Siddharth Sivakumar


Siddharth Sivakumar is an independent cultural journalist and writer. He is the founding editor and present editor-in-chief of the bilingual online cultural magazine Tinpahar.

Family

Siddharh Sivakumar is the son of art historian R. Siva Kumar and Mini Sivakumar. He hails from a family of filmmakers that include Adoor Gopalakrishnan and Padmarajan.

Career

Siddharth regularly writes for art blogs, art magazines such as Art and Deal, online cultural websites such as YouthKiAwaaz.com and Humanities Underground. His articles on socio-cultural issues have appeared in National dailies including The Hindu Business Line, The Statesman etc.
In 2012, Siddharth founded the cultural website Tinpahar. He believes,"presently the boundaries between academic disciplines are being redrawn. What were earlier discrete disciplines of literature, linguistics, philosophy, sociology, history, anthropology or art history are coming closer." And he claims in an interview, "Tinpahar aspires to fully erase this boundary, and become a ‘free and fertile’ space for constructive discourses on/in humanity.
In his articles he often pledges for a reconciliation between art and society. "Although there are more educated people than ever before, there are not many who visit museums or galleries. There is a disconnect between the common man and art today" he writes in The Hindu Business Line.
In 2013 he initiated Make My Website Initiative to support enthusiastic groups, who are seriously engaged in the creation or promotion of literature, visual arts or specialised studies to build their own websites for free. Websites of Gopi Shankar Madurai's Srishti Madurai and Humanities Underground are made under this scheme.

Stand against Internal Quota

Following the Visva Bharati administration's decision to abolish the 50 percent Internal quota for Visva Bharati's two school Patha Bhavana and Siksha Satra in undergraduate and postgraduate courses, around 400 students blocked the entry to the central and vice-chancellor’s offices to protest.

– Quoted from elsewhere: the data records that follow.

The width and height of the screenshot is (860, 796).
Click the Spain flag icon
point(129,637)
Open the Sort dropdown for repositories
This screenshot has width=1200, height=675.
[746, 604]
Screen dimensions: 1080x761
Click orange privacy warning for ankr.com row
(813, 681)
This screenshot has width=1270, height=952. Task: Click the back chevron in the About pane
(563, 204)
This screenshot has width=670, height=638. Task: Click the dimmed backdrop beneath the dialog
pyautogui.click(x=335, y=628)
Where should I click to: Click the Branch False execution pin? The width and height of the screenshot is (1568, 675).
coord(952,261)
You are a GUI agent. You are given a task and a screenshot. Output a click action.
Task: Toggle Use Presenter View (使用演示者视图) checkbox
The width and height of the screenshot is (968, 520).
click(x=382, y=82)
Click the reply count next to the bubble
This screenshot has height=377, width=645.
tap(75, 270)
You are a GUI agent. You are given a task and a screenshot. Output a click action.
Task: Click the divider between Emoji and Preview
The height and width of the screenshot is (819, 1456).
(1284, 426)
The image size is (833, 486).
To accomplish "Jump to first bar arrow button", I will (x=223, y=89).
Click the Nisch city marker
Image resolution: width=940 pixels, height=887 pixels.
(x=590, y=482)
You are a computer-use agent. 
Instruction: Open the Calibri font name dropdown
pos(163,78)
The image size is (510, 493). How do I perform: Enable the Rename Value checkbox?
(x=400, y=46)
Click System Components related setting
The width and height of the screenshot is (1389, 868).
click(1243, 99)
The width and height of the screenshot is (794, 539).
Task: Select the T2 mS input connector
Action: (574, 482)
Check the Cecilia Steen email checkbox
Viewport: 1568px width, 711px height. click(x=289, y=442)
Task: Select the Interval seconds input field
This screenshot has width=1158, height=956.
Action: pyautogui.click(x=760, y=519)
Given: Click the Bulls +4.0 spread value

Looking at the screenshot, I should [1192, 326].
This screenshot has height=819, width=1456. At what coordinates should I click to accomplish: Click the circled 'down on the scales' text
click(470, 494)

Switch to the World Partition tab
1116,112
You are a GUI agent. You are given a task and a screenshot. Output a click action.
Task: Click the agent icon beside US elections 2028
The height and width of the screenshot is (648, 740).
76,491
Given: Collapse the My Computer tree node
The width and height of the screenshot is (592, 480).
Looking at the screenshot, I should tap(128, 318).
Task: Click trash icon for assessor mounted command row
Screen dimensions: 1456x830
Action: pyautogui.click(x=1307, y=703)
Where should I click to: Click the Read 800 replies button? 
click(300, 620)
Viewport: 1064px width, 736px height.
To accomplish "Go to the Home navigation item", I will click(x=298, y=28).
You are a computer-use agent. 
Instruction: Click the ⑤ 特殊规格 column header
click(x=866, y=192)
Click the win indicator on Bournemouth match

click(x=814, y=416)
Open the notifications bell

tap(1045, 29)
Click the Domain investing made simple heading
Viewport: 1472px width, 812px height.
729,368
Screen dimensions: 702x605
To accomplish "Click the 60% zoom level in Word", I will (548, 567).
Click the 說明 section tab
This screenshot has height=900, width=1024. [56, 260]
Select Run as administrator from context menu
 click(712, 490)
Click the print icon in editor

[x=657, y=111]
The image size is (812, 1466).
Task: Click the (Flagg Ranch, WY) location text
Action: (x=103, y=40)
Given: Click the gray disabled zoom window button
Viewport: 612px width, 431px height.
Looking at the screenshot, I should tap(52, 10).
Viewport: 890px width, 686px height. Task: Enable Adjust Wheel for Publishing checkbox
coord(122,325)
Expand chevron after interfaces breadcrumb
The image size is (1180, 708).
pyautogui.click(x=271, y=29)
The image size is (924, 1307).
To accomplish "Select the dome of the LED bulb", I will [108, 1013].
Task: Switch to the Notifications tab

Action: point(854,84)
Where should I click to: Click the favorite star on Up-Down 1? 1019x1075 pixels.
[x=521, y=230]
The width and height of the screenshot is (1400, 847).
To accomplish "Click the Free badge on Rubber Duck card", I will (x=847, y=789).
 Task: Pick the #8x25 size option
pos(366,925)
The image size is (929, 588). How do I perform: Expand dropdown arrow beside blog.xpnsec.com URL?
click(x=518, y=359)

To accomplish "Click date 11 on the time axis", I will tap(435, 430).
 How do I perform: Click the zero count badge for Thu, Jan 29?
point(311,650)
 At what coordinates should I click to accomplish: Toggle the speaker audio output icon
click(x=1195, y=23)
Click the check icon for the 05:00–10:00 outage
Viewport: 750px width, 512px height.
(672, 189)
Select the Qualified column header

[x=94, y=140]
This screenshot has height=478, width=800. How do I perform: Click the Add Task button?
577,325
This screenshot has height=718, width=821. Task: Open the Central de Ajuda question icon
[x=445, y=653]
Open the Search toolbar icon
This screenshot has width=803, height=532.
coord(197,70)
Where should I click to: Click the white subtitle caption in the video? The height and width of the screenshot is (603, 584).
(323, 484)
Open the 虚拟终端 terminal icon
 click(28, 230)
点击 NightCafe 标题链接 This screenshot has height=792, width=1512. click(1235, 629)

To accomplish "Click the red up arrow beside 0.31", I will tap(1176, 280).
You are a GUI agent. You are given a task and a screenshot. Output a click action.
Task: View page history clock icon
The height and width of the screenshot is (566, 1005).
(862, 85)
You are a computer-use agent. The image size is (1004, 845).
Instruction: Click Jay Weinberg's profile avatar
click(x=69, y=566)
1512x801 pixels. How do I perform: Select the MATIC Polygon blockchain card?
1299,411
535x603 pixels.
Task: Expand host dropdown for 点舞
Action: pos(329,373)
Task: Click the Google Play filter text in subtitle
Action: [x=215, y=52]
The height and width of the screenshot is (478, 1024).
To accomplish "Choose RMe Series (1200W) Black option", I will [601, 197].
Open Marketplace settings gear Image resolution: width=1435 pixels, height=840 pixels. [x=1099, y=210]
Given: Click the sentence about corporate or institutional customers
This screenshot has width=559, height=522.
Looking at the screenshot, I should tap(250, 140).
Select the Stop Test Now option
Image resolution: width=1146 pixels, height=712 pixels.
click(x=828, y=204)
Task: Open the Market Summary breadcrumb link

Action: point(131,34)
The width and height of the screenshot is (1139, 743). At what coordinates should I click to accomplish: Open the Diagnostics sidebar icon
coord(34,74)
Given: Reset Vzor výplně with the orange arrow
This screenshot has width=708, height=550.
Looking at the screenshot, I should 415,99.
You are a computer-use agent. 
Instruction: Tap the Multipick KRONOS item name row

The protest has resulted in class and annual examination boycotts.
According to Siddharth Sivakumar the need to cling on to the quota arose from the students' fear of competition. While distinguishing the protests of Visva Bharati from Hokkolorob, he emphasised on the betterment of the schools rather than endorsing the demand of retaining the 50% internal quota.
In an article published in YouthKiAwaaz.com, he writes, "Their hopelessness nonetheless seems reasonable to me, being a product of the same system and realising that the students have reason to believe that the administration has let them down. But the onus lies with the university administration as much as it does with the schools themselves." Speaking against the Internal Quota, Amartya Sen had remarked, "If our interest lies not in the greater good of the society, if our only concern is limited to the academic opportunism that would benefit our own children, and to this end we employ Quotas, then it is safe to say that there is a fundamental lack in the thought process".
In the second phase of the protests when classes were forcibly shut down Tinpahar published numerous articles severely criticising, what Arani Chakravarty, a senior teacher of the physics department, called `Goondagiri' at Visva Bharati. According to an article published in The Times of India, Siddharth Sivakumar refutes the very idea that the entire student community was involved in class boycotting: "The large number of students accused of avoiding the protest are actually the silenced majority who oppose the agitation and yet, cannot attend classes fearing the consequences. A 'boycott' has to be a voluntary decision and should not be imposed through fear by bringing in outsiders. While the protesters have the right to express their views, if they are democratic as they claim, they should respect the rights of others to attend classes if they wish to."